Jesus then orders that the stone be rolled away, despite that onlookers are warning Him that there could be a stench, or that it could be a less than lovely sight after four days in the tomb. However, He walks up and enters the cave, thus reversing death, and calls His friend to rise up. Jesus instructs someone to untie Lazarus and let him go. The story in scripture ends there. But does it? While scripture doesn’t quite reveal whether or not a big celebration went down, I would like to think that there was a big party that took place in Judea that night.
But there is something else that deeply moves me about this story…

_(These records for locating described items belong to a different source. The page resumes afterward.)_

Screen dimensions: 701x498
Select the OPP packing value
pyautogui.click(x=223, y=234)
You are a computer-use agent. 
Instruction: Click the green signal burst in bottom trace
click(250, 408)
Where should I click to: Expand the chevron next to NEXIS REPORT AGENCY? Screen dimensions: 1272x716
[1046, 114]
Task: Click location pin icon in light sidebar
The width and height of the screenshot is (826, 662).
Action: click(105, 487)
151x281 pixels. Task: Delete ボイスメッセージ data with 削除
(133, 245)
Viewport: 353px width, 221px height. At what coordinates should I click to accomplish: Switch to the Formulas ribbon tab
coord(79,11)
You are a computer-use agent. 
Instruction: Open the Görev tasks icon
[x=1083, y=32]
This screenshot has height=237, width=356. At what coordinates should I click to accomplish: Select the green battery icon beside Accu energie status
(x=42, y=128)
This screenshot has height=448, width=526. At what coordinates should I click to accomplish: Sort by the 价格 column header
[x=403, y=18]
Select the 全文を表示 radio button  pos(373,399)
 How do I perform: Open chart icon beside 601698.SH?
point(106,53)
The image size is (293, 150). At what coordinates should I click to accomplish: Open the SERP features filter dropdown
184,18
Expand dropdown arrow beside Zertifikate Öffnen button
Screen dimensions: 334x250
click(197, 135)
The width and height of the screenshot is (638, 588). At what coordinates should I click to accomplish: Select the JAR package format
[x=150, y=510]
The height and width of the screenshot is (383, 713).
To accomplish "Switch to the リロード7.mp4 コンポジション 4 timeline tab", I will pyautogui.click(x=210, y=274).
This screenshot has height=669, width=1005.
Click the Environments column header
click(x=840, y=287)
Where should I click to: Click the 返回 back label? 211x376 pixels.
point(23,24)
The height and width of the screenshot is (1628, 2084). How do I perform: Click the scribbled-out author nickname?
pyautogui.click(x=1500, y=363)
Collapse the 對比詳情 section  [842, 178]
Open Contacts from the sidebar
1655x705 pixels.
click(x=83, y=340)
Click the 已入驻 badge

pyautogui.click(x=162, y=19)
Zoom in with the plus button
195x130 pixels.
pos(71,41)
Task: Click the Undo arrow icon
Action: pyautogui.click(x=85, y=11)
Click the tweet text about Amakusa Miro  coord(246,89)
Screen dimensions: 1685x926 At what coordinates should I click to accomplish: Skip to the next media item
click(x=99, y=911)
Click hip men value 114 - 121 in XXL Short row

Jesus didn’t care what Lazarus looked like, the state of his body, or even if he wasn’t smelling too great; He entered the cave anyway. Jesus overlooked the “stench” and met Lazarus exactly where he was. Is this not true about the Christian life? Jesus willing goes to him, to us… He willingly entered into that cave of darkness to call His friend back to life… to call us back to life. Each one of us has their own “cave” in which they may not be too proud of. All of us suffer and sin… and sometimes our sin has a “stence”. But time and time again, Jesus enters into our cave to call us back to life… to call us back to Himself. Jesus wants to be with us, no matter what, and He wants us to want to be with Him. Ultimately, however, He wants us to permit Him to be close… to give Him permission to heal and love us.
So here’s a few questions to reflect upon:
Am I letting Jesus enter my “cave”? Am I permitting Him, who is both human and divine, to even come near my “stench,” both of either sin or pain that He wants to heal? What’s even in my cave? Am I hiding in the dark of my cave afraid of Jesus coming too close?
Our God is a God of love and mercy. Yes, for whatever reason, sometimes He permits us to suffer; but Jesus is a perfect gentleman. He awaits for us to give Him permission to enter our cave to comfort us, cry with us, love us, heal us, and to be fully present with us.
Yet the final question remains:
Will you let Him enter your cave, and not only heal you, but will you walk out of that cave arm in arm in the light of Jesus? Take it from someone who has spent some time in a cave… the merciful and loving light of Jesus is so much better than sitting in the darkness of a cave alone. Friends, even if you spend some time sitting in your cave crying with Jesus, I hope that you decide to allow Jesus to walk out with you, or carry you, laughing arm in arm, into the light of His healing and magnificent grace.